Descubra neste site o seu valor na Literatura e na Arteterapia.

Contate através do WhatsApp (parte inferior da tela, à direita).

Dizem que quando temos uma missão e a cumprimos, ganhamos saúde e somos mais felizes. Não é a nossa maior riqueza?

Foi há tempos que isso tudo começou. Meu filho autista tinha 26 anos e todos estávamos esgotados. Procurei auxílio na rede de Saúde Mental que se formava na capital e participei de uma reunião de familiares. No Centro de Atenção Psicossocial Centro de Porto Alegre, a fala dos familiares cuidadores me tocou profundamente. Eu sabia exatamente o que eles passavam. Decidi fazer algo para ajudá-los. Ao cuidar deles, cuidaria também de mim, me sentiria melhor? Eu não tinha essas questões. Apenas sentia que era preciso continuar.

Aos poucos, o início de minha jornada apareceu. Passei a criar projetos para eles. Com uma amiga, propus ao FUMPROARTE um projeto com dançaterapia e arteterapia que resultavam numa exposição com um folheto, valorizando e registrando a criatividade dos familiares. Aprovado na primeira etapa, foi excluído na segunda. Arte para cuidar? Isso lá era coisa para a Arte e a Cultura?

Cuidar com arte?  Anos depois, o projeto Fênix: arte ao cuidador recebeu PRONAC do MINC. Não recebeu patrocínio.

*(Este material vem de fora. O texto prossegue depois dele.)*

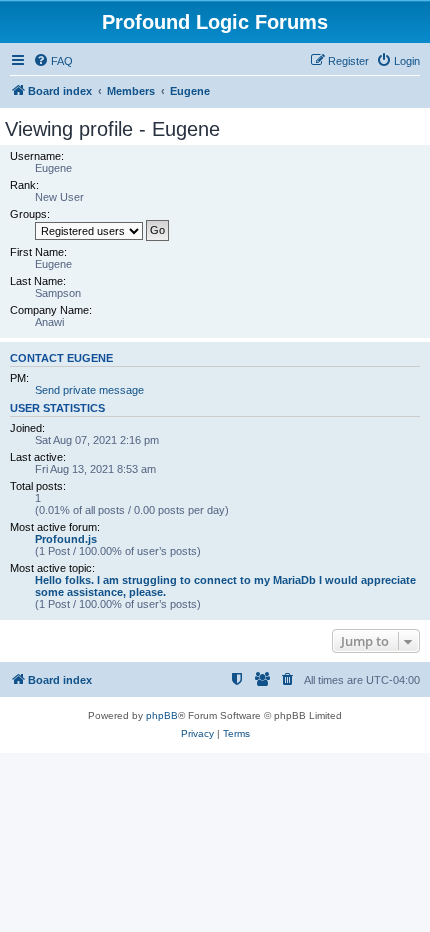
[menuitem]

Ofereci uma Oficina de Arteterapia ao Centro de Saúde Modelo, não aceitaram. A Arteterapia recém iniciava no país. Então, desisti da área pública.

Um pedido de concordata da empresa que meu pai criou me direcionou a resgatar a arquitetura histórica deste núcleo fabril do Frigorífico Z.D.Costi. Fiz maratonas em muitos lugares procurando apoio para manter a sua memória. Um dos lugares que fui diversas vezes foi a FIERGS. O único que apoiou. Depois de vários encontros, na última reunião com um advogado e um administrador, assessores da Presidência, antes do aperto de mãos, ouvi: A senhora sabe… a senhora é a real herdeira de seu pai!

Aquilo rebateu em mim por dias, empreendedora eu? Estava mais que na hora de criar o meu próprio negócio. Nasceu SANA ARTE e as portas começaram a se abrir para a edição das 40 revistas O Cuidador, a revista dos cuidadores, Orgulho de Ser, com a colaboração de mais de 200 pessoas. Com ela descobri muito de minha história passada e aprendi que também o quanto era capaz.

Com essa bagagem de vida, livros de minha autoria,  cuidaqui.com – plataforma de cuidados, muitos artigos, o mestrado na UFRGS e a especialização no Pós-Graduação de Arteterapia: o curso de minha vida, construí-me.

Tudo que aprendi se integrou e fez sentido. Meu caminho segue para cuidar, tratar e ensinar em várias direções.

Cuidar com arte! Cuidar com literatura! Cuidar com Arteterapia!

Tinha mais!

Quando minha mãe morreu aos 96 anos, eu soube mais de sua história de cuidados.

Sou muito grata a tudo e a tantos.

E a você também, que leu até aqui. Seja bem-vindo!